As the gap between the small saving interest rate — average of PPF and SSSA rate —and the average bank term deposit (>1 year) still remains around 98 basis points.

For PPF and SSA, individuals will have to invest at least Rs 500 and 250, respectively in a financial year (by end of March). If that is not done then the account becomes dormant. Experts say many a times investors forget to deposit the minimum amount and then the account becomes dormant.
Here are the various rules investors should follow if any of their small savings accounts become dormant.

Public Provident Fund

A resident Indian can open a PPF account and even a second account in the name of a minor, but the maximum investment limit will be Rs 1.5 lakh for all accounts taken together. The PPF account matures after 15 years and can be renewed every five years. The minimum amount of investment is Rs 500 in a financial year. If an individual fails to contribute the minimum amount in the PPF account for a year, it would then become dormant.

To make the dormant account active, the account holder will have to give a written request in the branch of the post office/bank where the account is held. A penalty of Rs 50 and Rs 500 (the minimum amount) will have to be paid for every dormant year. Then after verification, the account will be reactivated and contributions can be made.

A dormant PPF account will also mean that the subscriber will not be able to get certain benefits. A subscriber with an active PPF account is eligible to avail loan of one-fourth of the balance amount available, from the third to the sixth financial year after opening the account. In case the account is dormant, the subscriber will not be able to get the loan. Even partial withdrawal after the completion of the seventh financial year since account-opening will be available in a dormant account.

Moreover, if the account is dormant, the subscriber will not be able to withdraw the full amount at maturity after 15 years. However, the money already deposited in the dormant account will continue to earn interest till maturity as per the interest rate decided by the central government. To withdraw the maturity amount in case of a dormant account, the subscriber will have to pay the penalty and minimum amount for the dormant period.

Sukanya Samriddhi Account

In January 2015, the central government launched SSA. The minimum yearly deposit required under the popular girl child savings scheme is Rs 250. The maximum amount of investment is Rs 1.5 lakh in a financial year. A guardian can open only one account in the name of one girl child and a maximum two accounts in the name of two different girl children. It can be opened in the name of a girl child till she attains the age of 10 years and deposits can be made up to 14 years from the date of opening of the account. The account can be closed after completion of 21 years.

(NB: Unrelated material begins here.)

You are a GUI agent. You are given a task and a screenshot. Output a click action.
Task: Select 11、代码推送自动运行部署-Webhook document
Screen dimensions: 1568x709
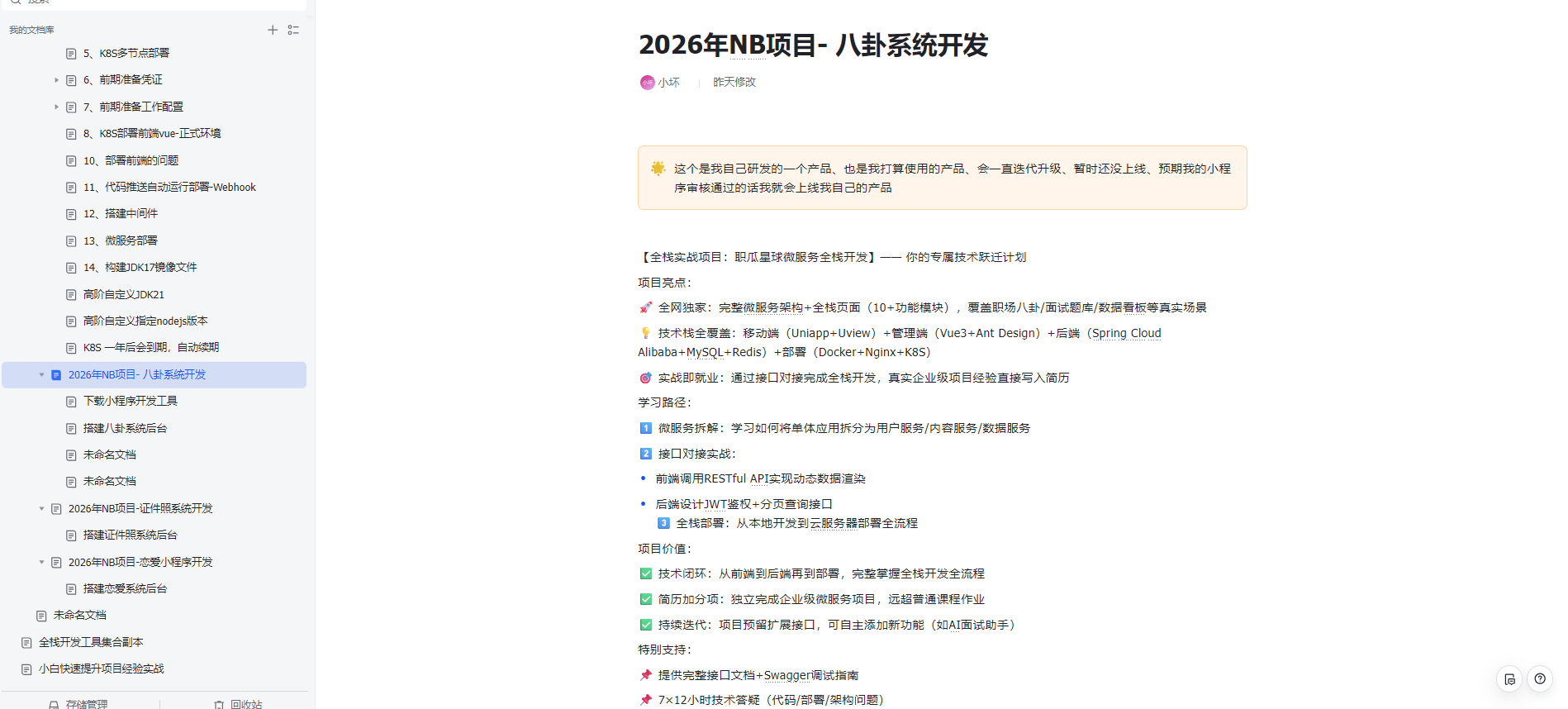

Partial withdawal up to 50% of the balance at the end of the preceding financial year, can be made after the account-holder attains the age of 18. Premature closure will be allowed after completion of 18 years /provided that girl is married.

If the minimum amount of Rs 250 is not deposited in a financial year, the account will become dormant and can only be revived with a penalty of Rs 50 per year along with the minimum amount for deposit for all the dormant years. Given the fact that these accounts are for long-term, a subscriber must must remember to contribute at least the minimum amount every financial year to keep the account active.